(Pixel coordinate grounding data)
┄┄┄┄┄┄┄┄┄┄

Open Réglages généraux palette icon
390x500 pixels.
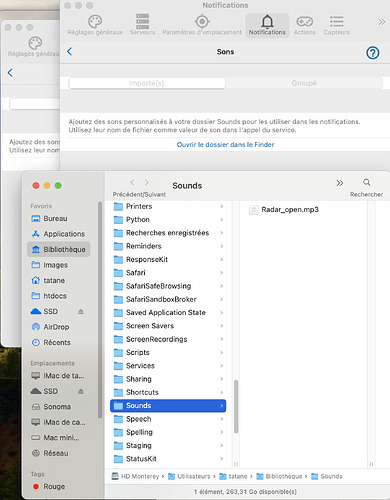95,22
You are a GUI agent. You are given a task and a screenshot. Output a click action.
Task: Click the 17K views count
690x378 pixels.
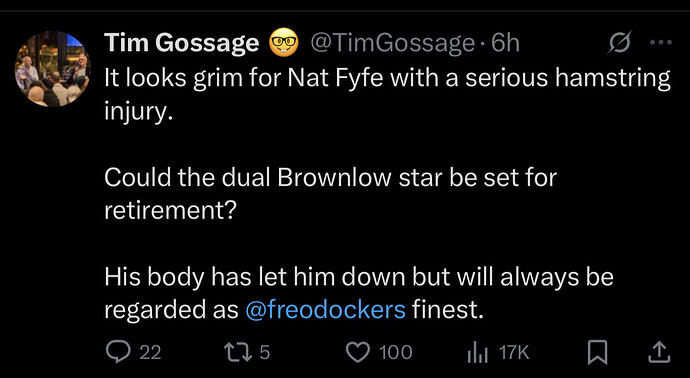(514, 352)
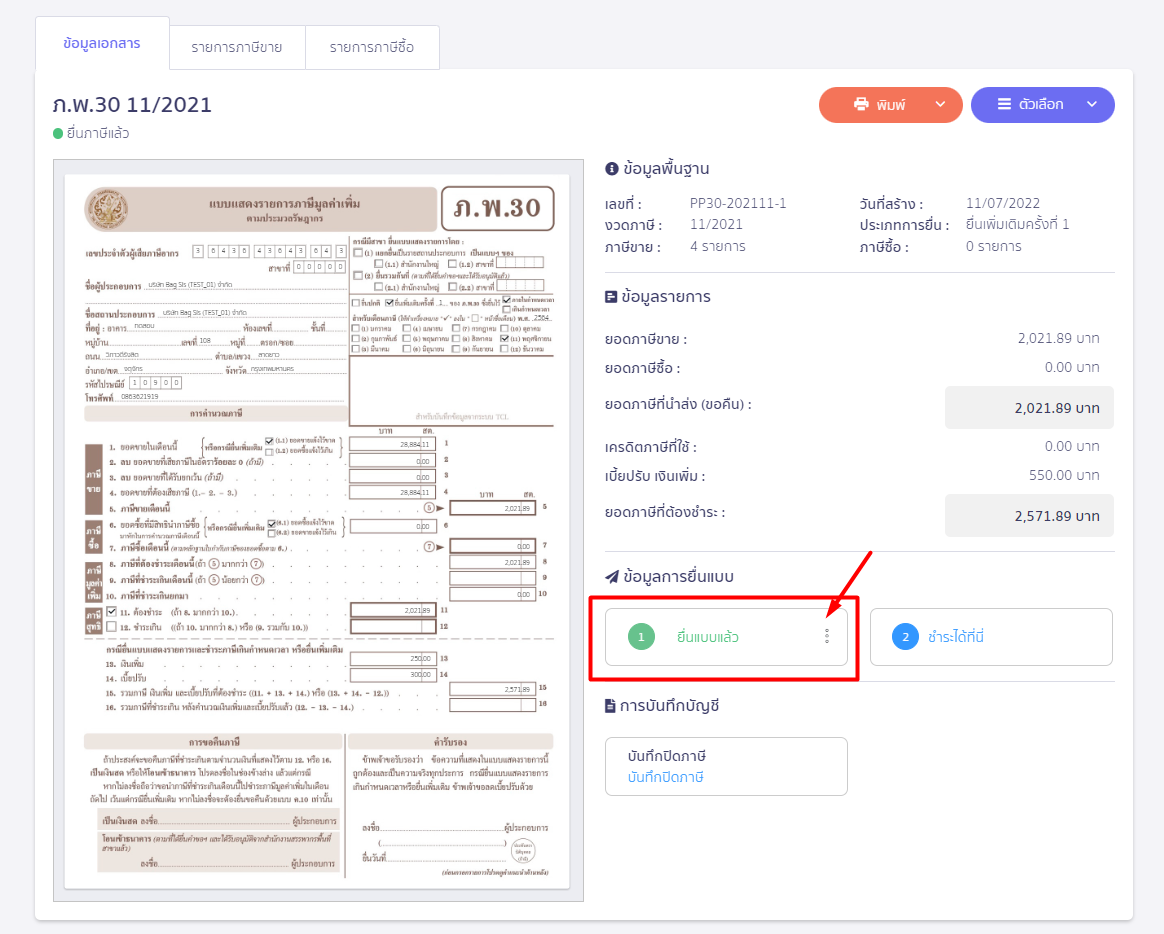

┄┄┄┄┄┄┄┄┄┄

■ Task prompt ■
Word for word, return all the entries and skip their pictures.

■ Exercise answer ■
Open Réglages généraux palette icon
390x500 pixels.
95,22
You are a GUI agent. You are given a task and a screenshot. Output a click action.
Task: Click the 17K views count
690x378 pixels.
(514, 352)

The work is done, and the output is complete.